Нет, все же согласитесь, не бывало окончания мрачнее и безобразнее, а самого случая красивее, хотелось бы даже сказать, прекраснее.
Вечно стоящее
Реальное сновидение
Почему, зачем, для чего, главное, где, главное, перед кем? Предложенные вопросы к тому, который будет читать; кому такое несчастье предстоит, ему и отвечу. Собственно, ответа нет. Такого не жди. Ничего не жди. Иного разъяснения дать не берусь, не смею…
Теперь про других, у которых глаза не на затылке, как у всех, а сбоку, где нос. Посмотрите и размыслите, иначе невозможно, иначе все, что предстоит: шипит, булькает. И все это наверху, в пространстве, в просторах черных и бесцветных…
Оно там и шагало, по необъятному, ничего не имея позади, впереди. В глубинах ни с чем не соизмеримого тела. Продолжало шагать и шагало…
Уже тогда, потеряв самое необходимое, что глотает, что поворачивается — шея, плечи и уши. Затем всевозможное другое: носоглотка и далеко торчащий нос, глазницы и глаза. Имеются данные, даже гремоновобия.

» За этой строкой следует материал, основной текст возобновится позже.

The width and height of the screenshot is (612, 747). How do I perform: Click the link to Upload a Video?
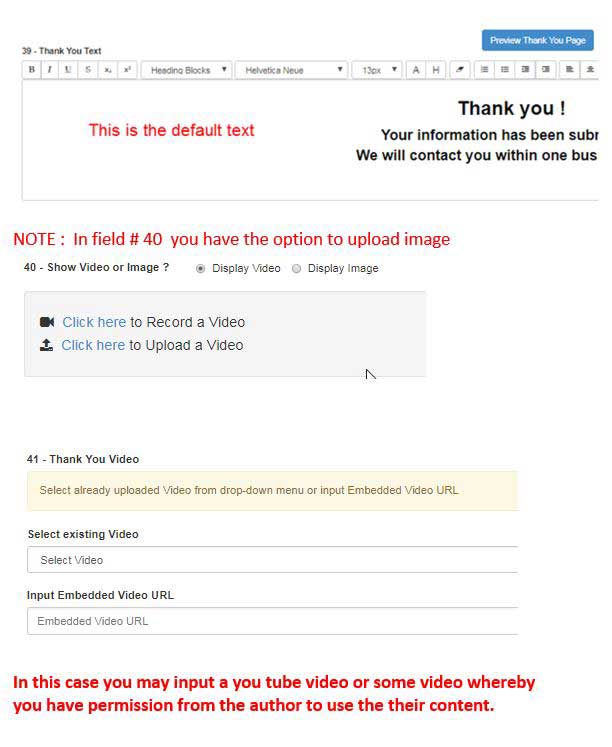[x=93, y=345]
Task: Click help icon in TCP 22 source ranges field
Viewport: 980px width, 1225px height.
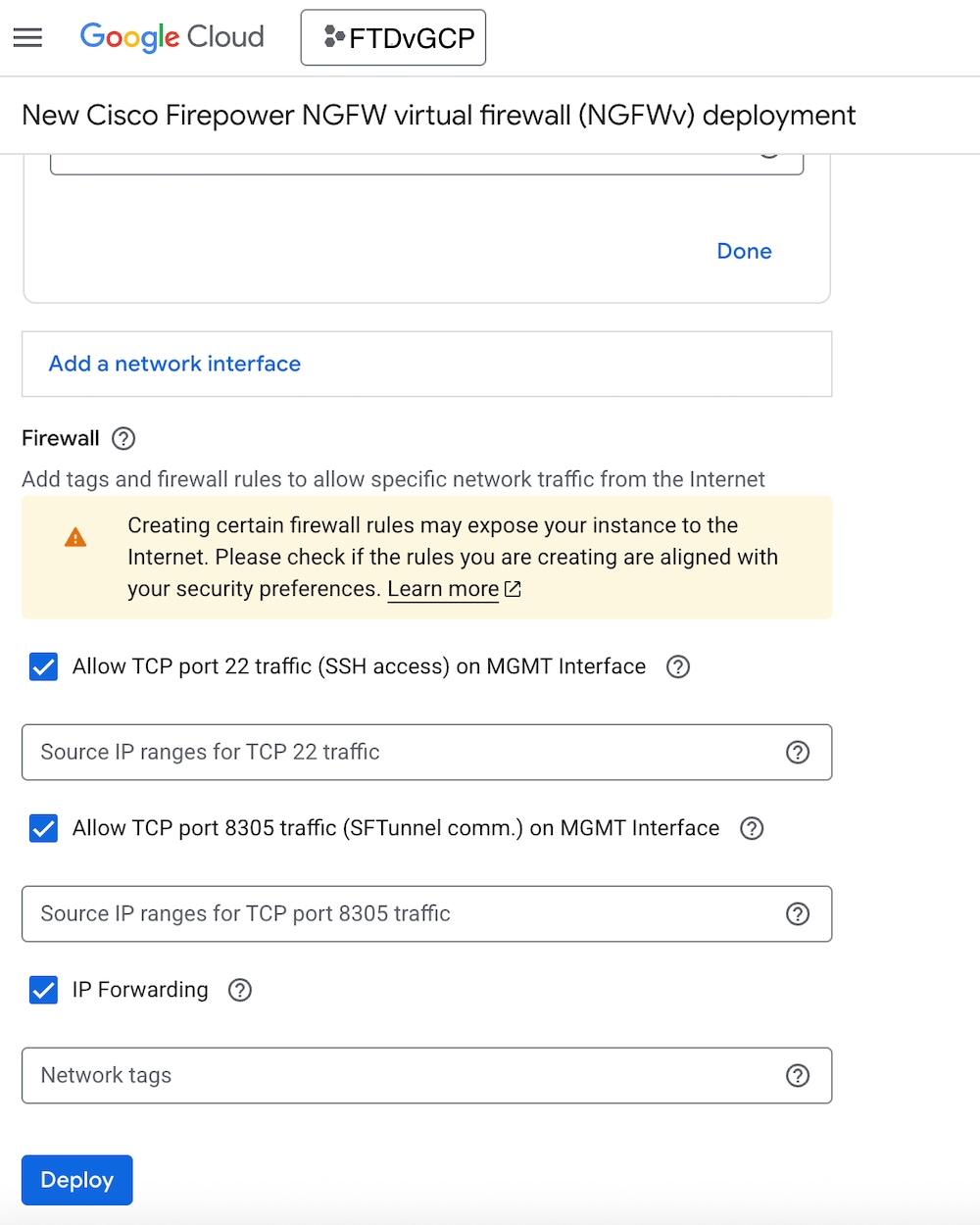Action: [798, 752]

И все же оно ступало, иначе не могло. Продолжая крутить руками или другими равнодействующими сочленами. Вскоре, лет через пятьсот, рук тоже не стало.
Они превратились в щеки. И тут же окаменели.

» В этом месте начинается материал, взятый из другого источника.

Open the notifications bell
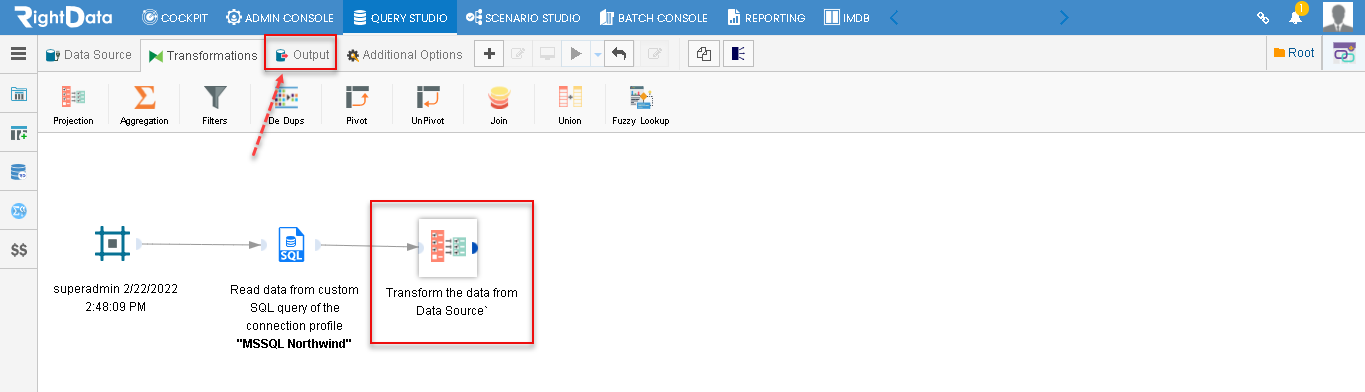pyautogui.click(x=1296, y=17)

Зато оставались ноги — два или три упора. Но и они стали затвердевать.
Сменилось тысячелетие…
И тогда окаменело многое другое — яйцо головы, горло, шея, наконец окаменело почти все. Что-то оставалось внутри. После чего окаменело все.
Не осталось и последнего. Самого последнего. Наипоследнейшего, названного (всюду и везде) движением.
Вперед.
Назад.
Движение вбок.
Не двигалось ничего.
Кроме Ядликов, произносивших на окаменевшем затылке единственное доступное тем крошкам созвучие:
Пока эти пернатые гномики, карлики, навозные блохи не разложились. Там, в далеком необъятном просторе, далеком мужественном мужестве, оставив после себя тишину.
Та окаменелость, на которой они недавно суетились.
По мировому исчислению лет восемьсот назад, не более того.
Пролетали из других миров странные плоскости…
А она стояла, продолжала стоять в недвижимости.
Стоит и теперь — в темноте и тишине.
И будет стоять всегда, наверное вечно, утешая ангелов, раздражая Всевышнего, АМИНЬ.
Ленинград
1932
Царь Македон, или Феня и чеболвеки
Представление для чтения
Стол, на котором довольно большое человеческое изображение. Входят двое: неказистых, неопрятных, увитых нечесаными прядями. Одетый в темное стоит, а в более светлом опускается на четвереньки.
Который в темном и стоит. Кто ты есть? Который в более светлом и на четвереньках. Я есть собака.
Который в темном и стоит. Ты есть самая плохая собака. Самая неумытая, неумная, вонючая…
Который в более светлом и на четвереньках (покорно). Неумытая, вонючая…
Который в темном и стоит. Самая глупая, паршивая собака. А кто есть я?
Который в более светлом и на четвереньках. Чеболвек, ты есть чеболвек.